Looking for the ultimate HTTP fetch function
#1
Question 
since almost every script is using http
wouldn't it be possible to create one single fetchhtml function which can be used by all scripts?

it should provide the following:
-timeout for connecting
-timeout for reading data (function should return if the server hasn't send any data for a specified amount of time)
-user agent (like quicktimebrowser)
-some kind of progress callback so ui-updates/progress can be done

the timeouts are needed so the script won't hang if the server doesn't send anything or stops sending

user-agent is needed by qtbrowser and should be used by more scripts. i don't know how long the sites will tolerate us script users to view their content but not their ads Wink

since i don't consider myself experienced enough for this is anyone up for this challenge?
any additions?

maybe some script already has it implemented?

bernd
Reply
#2
i dont really consider http get complicated enough to warrant this.
python's http get is already pretty good and a threaded function that does this only takes only 6 or 7 lines of code...

i think most are happy copying those lines from all the other scripts that do the same thing as i dont think moving it to a seperate module saves people much (although it adds complexity).

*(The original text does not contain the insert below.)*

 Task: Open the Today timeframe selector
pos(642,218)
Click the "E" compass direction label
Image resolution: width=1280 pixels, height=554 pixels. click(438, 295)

though modifying scripts' user agents is a good idea and should be done for those that still identify themselves as libpython
Reply
#3
(bernd @ april 20 2005,17:13 Wrote:it should provide the following:
-timeout for connecting
-timeout for reading data (function should return if the server hasn't send any data for a specified amount of time)
-user agent (like quicktimebrowser)
-some kind of progress callback so ui-updates/progress can be done

the timeouts are needed so the script won't hang if the server doesn't send anything or stops sending

user-agent is needed by qtbrowser and should be used by more scripts. i don't know how long the sites will tolerate us script users to view their content but not their ads
i think bernd makes a good point...
a module could be built and updated as needed if/when improvements are made by the scripting community contributors.

thus, the improvements in the module would apply to all scripts using the module and improve all the scripts at once. no need to wait for the script writers to individually improve the specific script itself.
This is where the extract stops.